Text Book - Algorithm Design by Jon Kleinberg and Eva Tardos
Chapter 3 - Graphs
Exercises
Q1. Consider the directed acyclic graph G in Figure 3.10. How many topological orderings does it have?
Q2. Give an algorithm to detect whether a given undirected graph contains a cycle. If the graph contains a cycle, then your algorithm should output one. (It should not output all cycles in the graph, just one of them.) The running time of your algorithm should be O(m + n) for a graph with n nodes and m edges.
Q3. The algorithm described for computing a topological ordering of a DAG repeatedly finds a node with no incoming edges and deletes it. This will eventually produce a topological ordering, provided that the input graph really is a DAG.

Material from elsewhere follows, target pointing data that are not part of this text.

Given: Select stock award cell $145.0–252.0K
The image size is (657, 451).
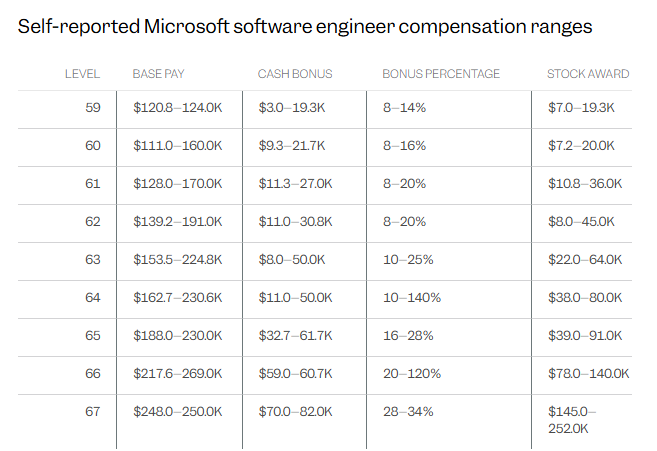Looking at the screenshot, I should tap(572, 420).
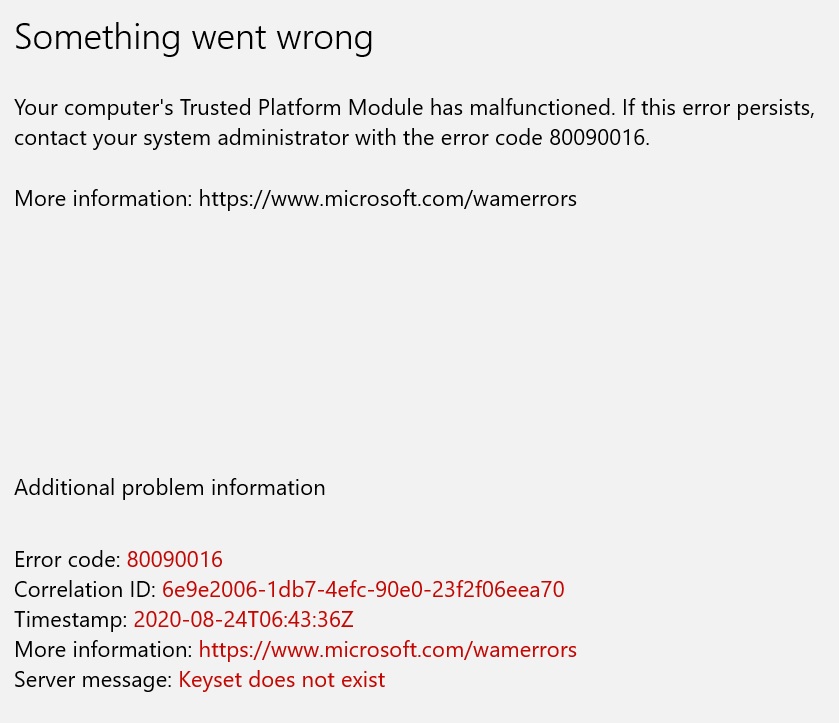Image resolution: width=839 pixels, height=723 pixels.
Task: Click the lower 'More information:' label
Action: (103, 650)
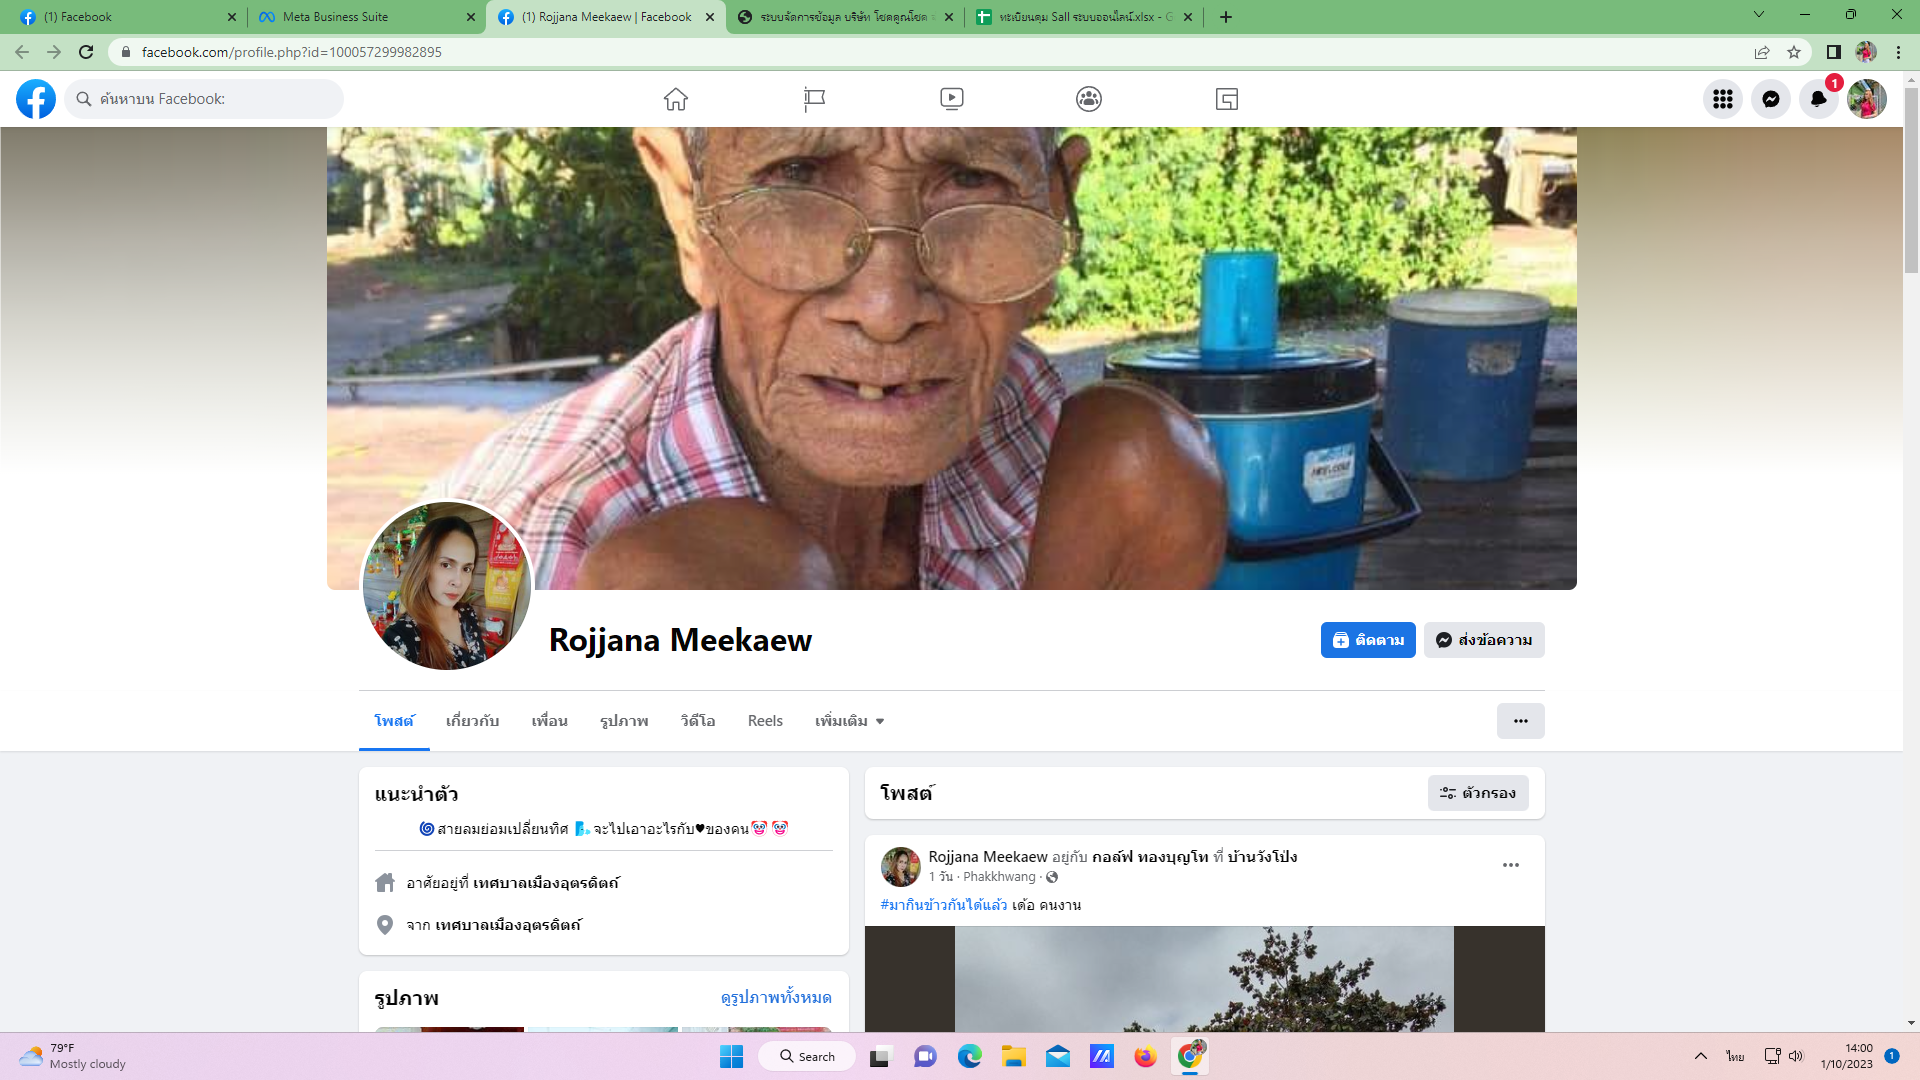Open the Messenger icon

point(1770,99)
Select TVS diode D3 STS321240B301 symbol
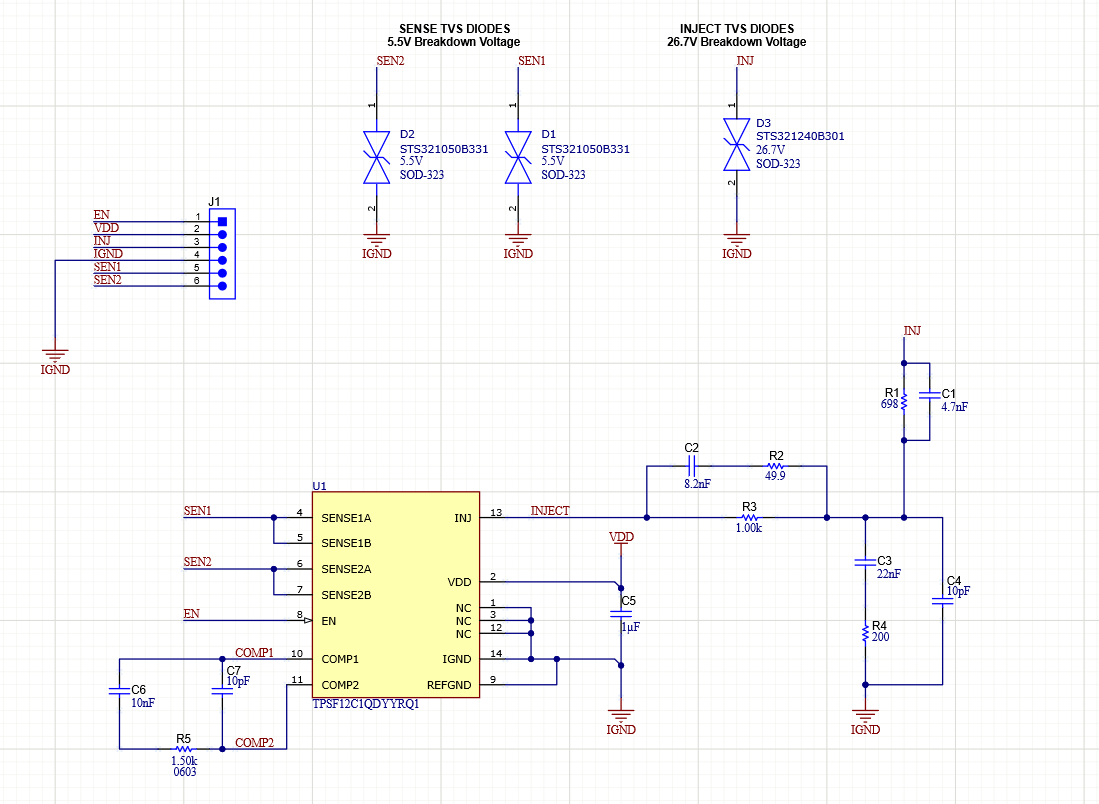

But suppose that we're given an arbitrary graph that may or may not be a DAG. Extend the topological ordering algorithm so that, given an input directed graph G, it outputs one of two things: (a) a topological ordering, thus establishing that G is a DAG; or (b) a cycle in G, thus establishing that G is not a DAG. The running time of your algorithm should be O(m + n) for a directed graph with n nodes and m edges.
Q4. Inspired by the example of that great Cornellian, Vladimir Nabokov, some of your friends have become amateur lepidopterists (they study butter- flies). Often when they return from a trip with specimens of butterflies, it is very difficult for them to tell how many distinct species they've caught-thanks to the fact that many species look very similar to one another.
One day they return with n butterflies, and they believe that each belongs to one of two different species, which we'll call A and B for purposes of this discussion. They'd like to divide the n specimens into two groups-those that belong to A and those that belong to B-but it's very hard for them to directly label any one specimen. So they decide to adopt the following approach.
For each pair of specimens i and j, they study them carefully side by side. If they're confident enough in their judgment, then they label the pair (i, j) either "same" (meaning they believe them both to come from the same species) or "different" (meaning they believe them to come from different species). They also have the option of rendering no judgment on a given pair, in which case we'll call the pair ambiguous.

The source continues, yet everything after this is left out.